El brillo de los ojos de Tim, tan extrañamente suave y agobiante a la vez, desapareció de repente, y su expresión se enfrió.
—Entendido —le dijo—. Pero no se te ocurra venir a verme cuando tengáis problemas, porque entonces seré yo quien no tenga ganas de hablar contigo sobre el tema.
Tardó un rato en darse cuenta de que estaba caminando más rápido de lo normal. La conversación con Tim la había molestado tanto que había salido de allí disparada, como si las prisas pudieran ayudarla a superar la tensión de aquel instante. Pero pronto empezó a faltarle el aliento y le entró flato, y pensó que agotarse de aquel modo no podía ser bueno para el pequeño que estaba creciendo en su interior. Tenía mucho calor. El jersey se le pegaba a la espalda y tenía la nuca empapada de sudor. Se sacó la chaqueta y se la ató a la cintura. Sólo entonces empezó a mirar alrededor.

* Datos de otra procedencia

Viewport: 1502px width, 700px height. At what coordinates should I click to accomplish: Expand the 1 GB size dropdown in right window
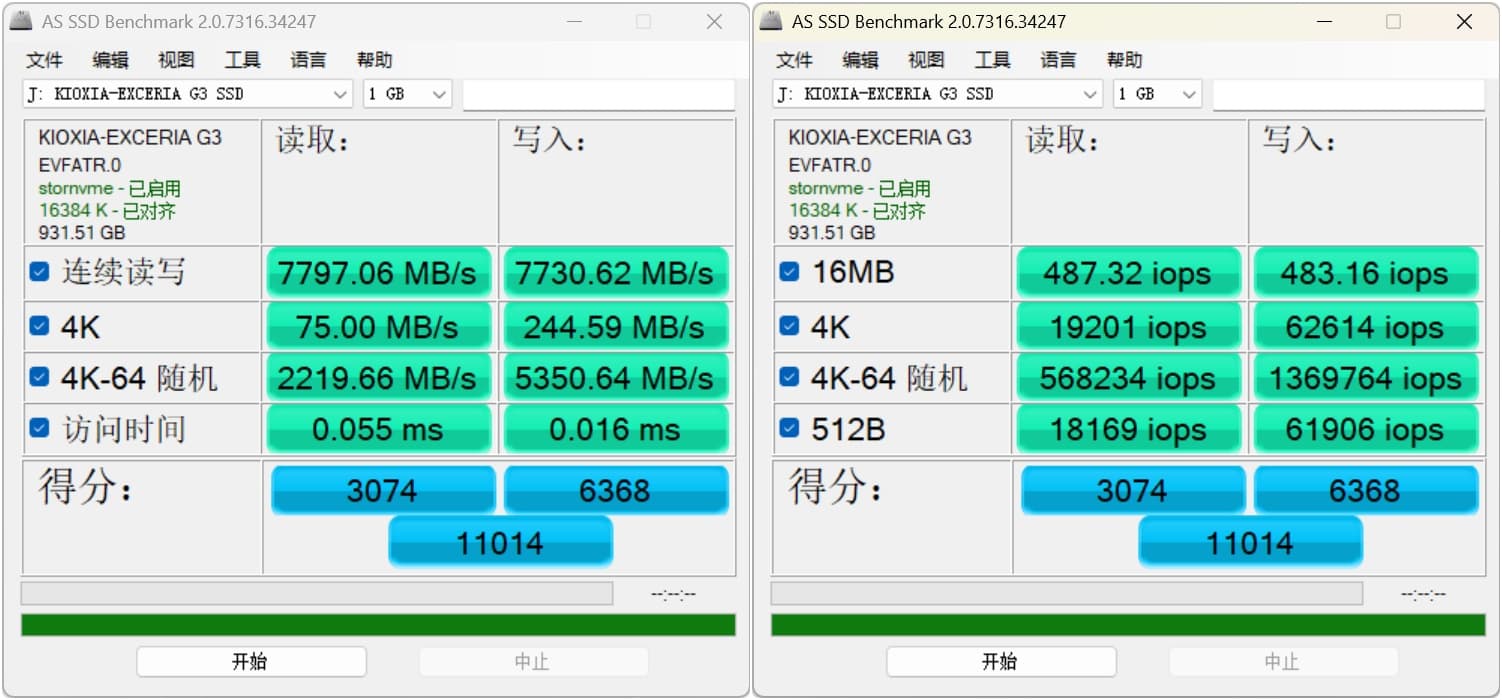pyautogui.click(x=1157, y=94)
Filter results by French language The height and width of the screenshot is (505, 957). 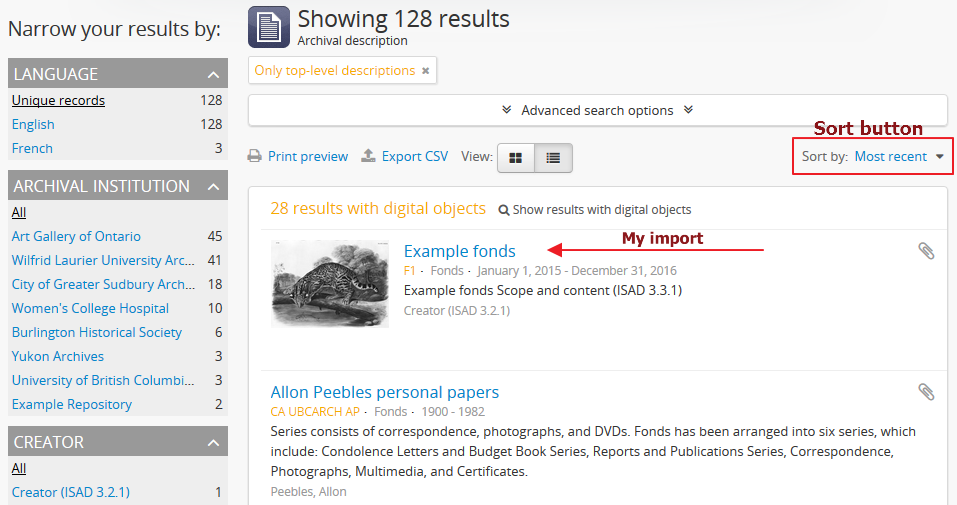click(x=32, y=148)
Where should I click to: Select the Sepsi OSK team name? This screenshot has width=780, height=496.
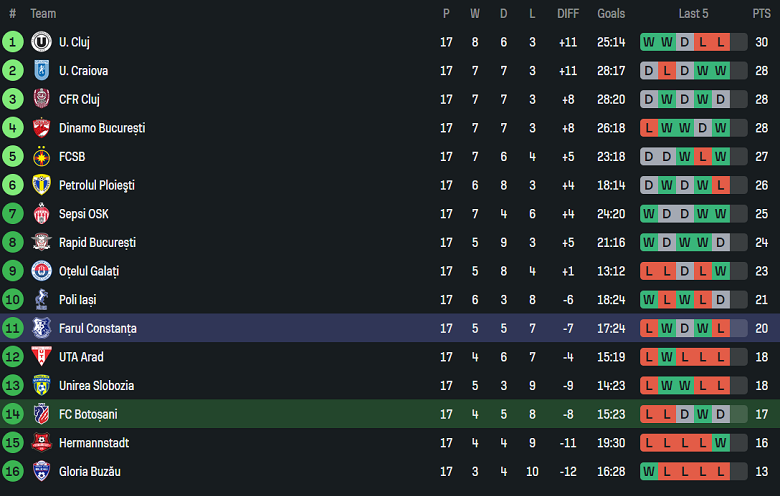pos(84,214)
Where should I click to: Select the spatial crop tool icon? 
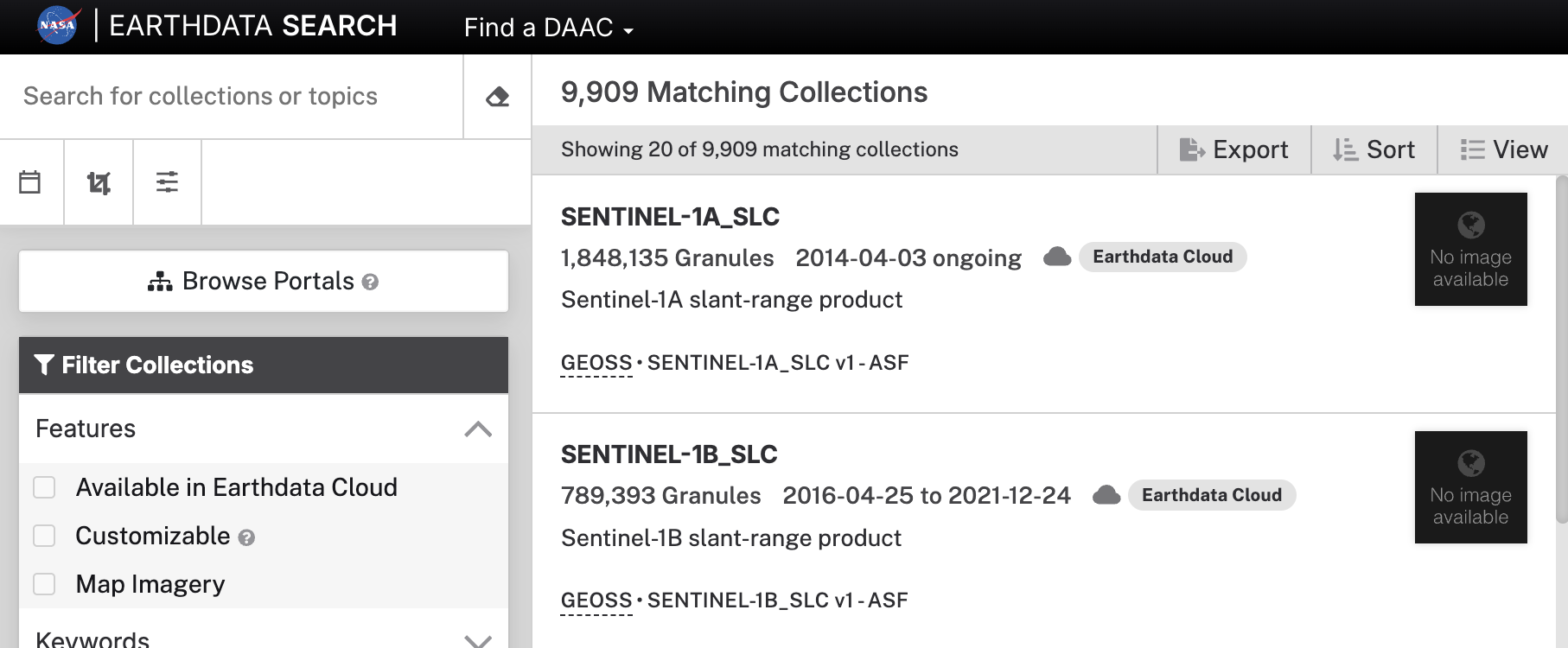coord(99,182)
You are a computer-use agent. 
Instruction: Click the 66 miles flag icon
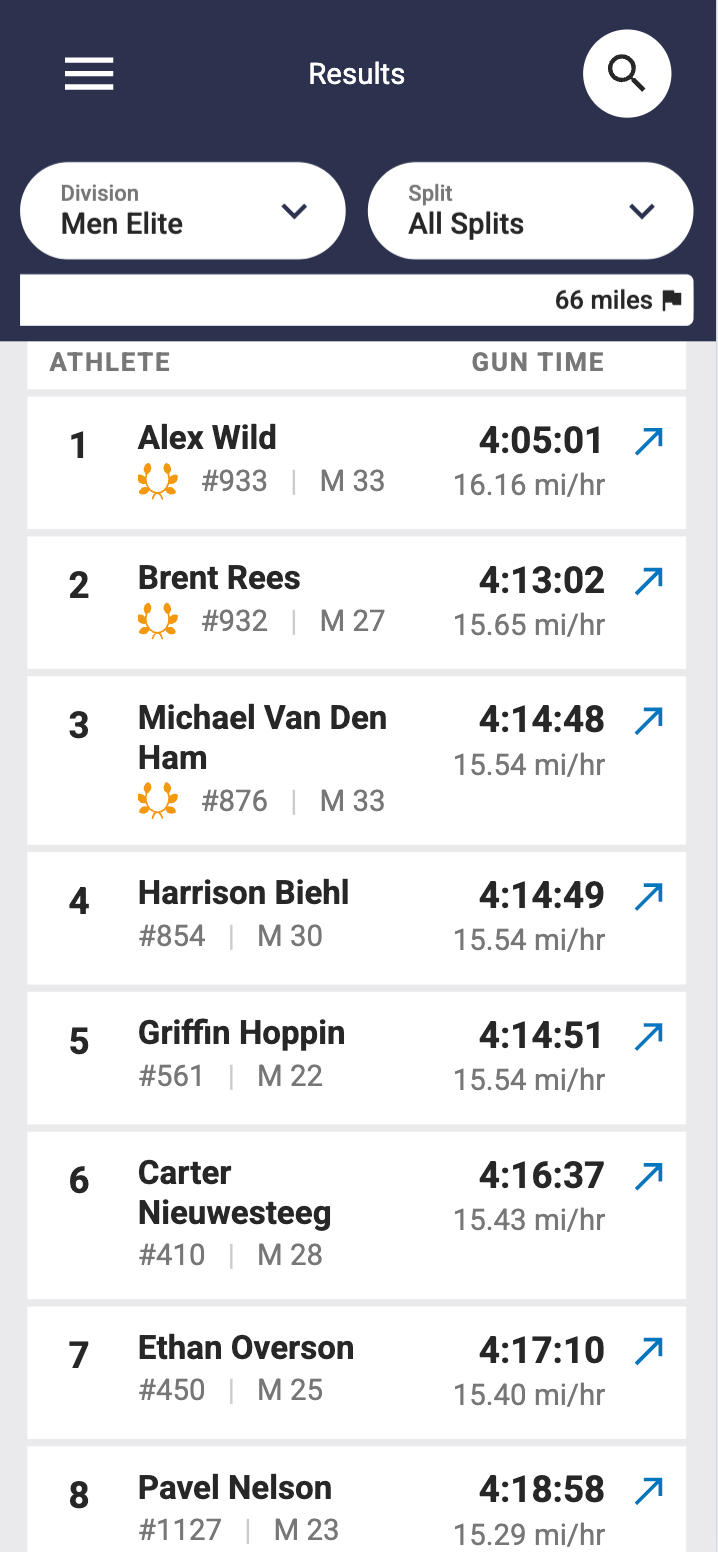pos(672,300)
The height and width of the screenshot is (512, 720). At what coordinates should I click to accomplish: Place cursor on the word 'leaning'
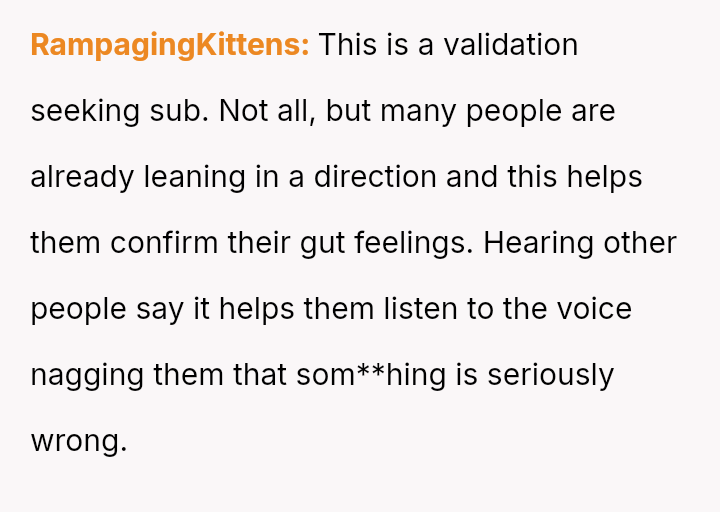195,178
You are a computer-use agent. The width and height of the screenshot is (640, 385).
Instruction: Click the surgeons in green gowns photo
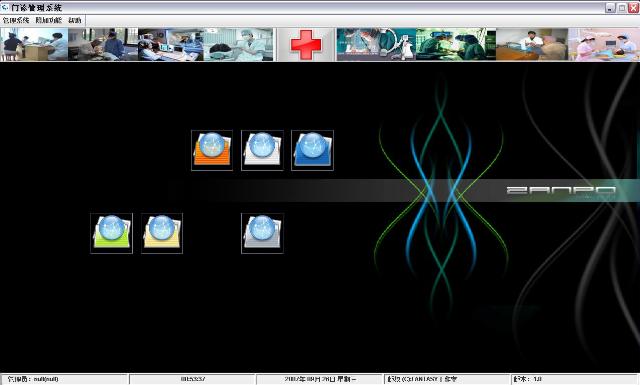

Como siempre, comenzó a rodear el vasto terreno que pertenecía a Stanbury House. En él había diferentes caminos, que en su mayoría serpenteaban por diferentes campos donde los brezos habían sustituido a los árboles y las ovejas pastaban a su antojo. Jessica ya conocía la mayor parte de ellos, los había recorrido casi todos. Pero en esta ocasión debió de extraviarse, porque de pronto se encontró en una zona que desconocía. Era un terreno ligeramente elevado desde el que surgían, en ligera pendiente, campos de hierba verde atravesados por bajos muros de piedra. Las vacas pastaban a la sombra de los árboles. En el valle se oía el murmullo de un riachuelo. En algún lugar, en la distancia, pudo oír el traqueteo de un tractor. El cielo, de un azul intenso, estaba plagado de nubecillas blancas. El sol brillaba con una fuerza casi estival… o bien se lo parecía a ella, después de la prisa con que había andado.
Respiró hondo un par de veces para tranquilizarse y se sentó en la hierba. Cerró los ojos unos segundos. Un viento suave y reparador le acarició la frente.
«Todo va bien —se dijo—. No hay motivos para ponerse nerviosa».
Tim había conseguido irritarla, pero era lo habitual: Tim, el terapeuta, siempre demasiado insistente, entregado a la causa, dispuesto a rebasar los límites de la intimidad ajena con la intención de ayudar a los demás, quisieran ellos o no. Tim, el de los ojos dulces, el pelo quizá demasiado largo, la barba tupida, los zapatos ortopédicos.
Tim, al que no soportaba.
Era la primera vez que se atrevía a formular ese pensamiento, pero la hizo sentir mucho mejor; era un alivio no tener que seguir disimulando. No soportaba a Tim. ¡Así de sencillo!
Alexander casi nunca hablaba de su matrimonio con Elena, pero algunas veces le había comentado que parte del problema consistía en que ella había sido excesivamente crítica con sus amigos del alma, Tim y Leon. «Siempre ponía verde a Leon, y a Tim sencillamente no lo soportaba». Estaba claro que Alexander lo había pasado muy mal por aquel motivo, y Jessica se prometió que haría lo posible por llevarse bien con ellos y con sus mujeres. Así pues, desde el principio desoyó las quejas de su subconsciente. No quería tener problemas. Accedió a pasar todas las vacaciones con ellos y participó en todas las actividades de grupo; fue amable y de fácil trato, y repitió continuamente lo contenta que estaba de haber encontrado no sólo un marido, sino también un grupo de amigos.
Pero, para ser sincera, Tim no era el único que no le gustaba. Tampoco soportaba a Patricia. Ni a sus hijas, con sus eternas risitas. En realidad, los únicos que se libraban eran Leon y Evelin.
«Vaya desastre», pensó, mientras abría los ojos y parpadeaba bajo aquel sol de justicia.
Había conocido a Alexander a través de Tim y Evelin. Resulta que, pese a que nunca habían hablado entre ellos, la pareja y Jessica vivían en el mismo barrio de Múnich. Ella había visto a Evelin alguna que otra vez por la zona comercial, siempre con ropa cara y en algunas ocasiones con unas modernas gafas de sol, y le había parecido una mujer bastante anodina que se daba a la buena vida merced al dinero de su marido. A veces había visto también algunos pacientes de Tim entrando en la consulta que tenía en la planta baja de la casa en que vivían. Sin embargo, ninguno de los dos le había llamado especialmente la atención, y jamás pensó en acercarse a hablar con ellos.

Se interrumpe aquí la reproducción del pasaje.